To examine the function of miR-217-induced MAPK1 signaling in cell proliferation and apoptosis, RKO cells expressing miR-217 were stably transfected with full-length MAPK1. MTT assay (Fig. 3C), colony formation assay (Fig. 3D) and apoptosis assay (Fig. 3E) demonstrated that upregulation of MAPK1 in RKO cells overexpressing miR-217 reversed the increased apoptosis and suppressed the cell proliferation observed in RKO cells expressing only miR-217, strongly suggesting that MAPK1 is a critical downstream of miR-217 signaling. In addition, it was noticed that MAPK1, Bcl-xl and Bcl-2 expression were significantly lower in RKO cells transfected with miR-217 compared with RKO cells transfected with miR-NC (Figs. 1I, 3A and 3B), suggesting that miR-217 is an important regulator of the MAPK1-induced apoptotic pathway. Furthermore, upregulation of MAPK1 by expression of full-length MAPK1 substantially increased Bcl-2 and Bcl-xl expression in RKO cells stably expressing miR-217, compared with cells expressing only miR-217 (Fig. 3F). These results suggest that MAPK1, Bcl-xl and Bcl-2 are important downstream effectors of miR-217-induced inhibition of apoptosis and enhanced proliferation in CRC cells.

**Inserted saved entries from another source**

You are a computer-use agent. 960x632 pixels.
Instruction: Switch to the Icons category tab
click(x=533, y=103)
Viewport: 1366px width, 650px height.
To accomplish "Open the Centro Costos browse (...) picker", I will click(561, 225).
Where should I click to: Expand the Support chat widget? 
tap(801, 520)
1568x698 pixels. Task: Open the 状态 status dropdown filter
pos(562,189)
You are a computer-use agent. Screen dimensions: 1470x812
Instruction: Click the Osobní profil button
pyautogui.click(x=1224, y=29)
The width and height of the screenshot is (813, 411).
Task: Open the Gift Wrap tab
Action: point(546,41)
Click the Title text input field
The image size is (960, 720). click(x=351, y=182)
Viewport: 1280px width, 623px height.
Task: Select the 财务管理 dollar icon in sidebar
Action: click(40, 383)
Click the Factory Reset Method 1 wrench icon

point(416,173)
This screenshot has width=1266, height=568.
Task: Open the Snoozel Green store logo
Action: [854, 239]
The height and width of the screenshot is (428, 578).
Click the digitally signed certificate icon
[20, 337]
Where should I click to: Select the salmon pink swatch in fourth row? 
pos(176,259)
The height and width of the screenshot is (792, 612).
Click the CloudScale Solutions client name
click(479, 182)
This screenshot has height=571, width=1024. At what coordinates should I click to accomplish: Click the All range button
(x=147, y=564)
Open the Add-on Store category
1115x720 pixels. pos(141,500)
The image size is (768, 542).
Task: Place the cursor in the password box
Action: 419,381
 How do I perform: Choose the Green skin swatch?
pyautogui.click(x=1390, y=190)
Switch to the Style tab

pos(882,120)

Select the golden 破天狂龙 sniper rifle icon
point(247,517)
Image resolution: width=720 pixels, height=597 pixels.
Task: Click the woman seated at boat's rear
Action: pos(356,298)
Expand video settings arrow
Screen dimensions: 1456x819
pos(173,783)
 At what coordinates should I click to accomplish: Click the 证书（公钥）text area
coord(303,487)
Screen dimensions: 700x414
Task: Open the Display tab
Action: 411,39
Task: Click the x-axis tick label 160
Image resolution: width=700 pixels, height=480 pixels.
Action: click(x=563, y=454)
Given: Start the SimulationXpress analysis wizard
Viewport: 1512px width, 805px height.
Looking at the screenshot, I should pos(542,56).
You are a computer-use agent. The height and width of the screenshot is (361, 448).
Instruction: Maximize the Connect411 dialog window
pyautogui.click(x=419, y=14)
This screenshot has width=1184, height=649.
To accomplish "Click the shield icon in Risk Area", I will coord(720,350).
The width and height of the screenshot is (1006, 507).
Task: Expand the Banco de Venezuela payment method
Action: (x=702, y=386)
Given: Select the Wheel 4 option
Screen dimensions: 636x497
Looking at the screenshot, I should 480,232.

The present study further explored the effects of miR-217 overexpression in the MAPK signaling pathway. It was observed that the mRNA levels of KRAS and Raf-1, significant upstream components of the MAPK pathway (25,26), were decreased by 0.32- and 0.45-fold, respectively, in miR-217-transfected RKO cells by using RT-qPCR (Fig. 4A). Western blotting revealed similar results at the protein level (Fig. 4B). These findings indicated that miR-217 may be a critical regulator of the RAS-Raf-MAPK pathway. Since miRNAs could regulate one pathway by affecting its multiple and functionally related targets (10), the current study explored whether miR-217 could modulate KRAS and Raf-1. It was revealed that there are no miR-217 target sites in the Raf-1 3′ UTR, but two putative sites (A and B) were identified in the KRAS 3′ UTR (Fig. 4C). These two target sites significantly inhibited the luciferase activity, which is consistent with a previous study reporting that miR-217 targets the oncogene KRAS in pancreatic ductal adenocarcinoma cells (15) (Fig. 4D). These data suggest that miR-217 can modulate KRAS and MAPK1 expression via directly binding to its target sites, indicating that miR-217 can inhibit RKO cell proliferation and enhance apoptosis by regulating the RAS/Raf/MAPK signaling pathway.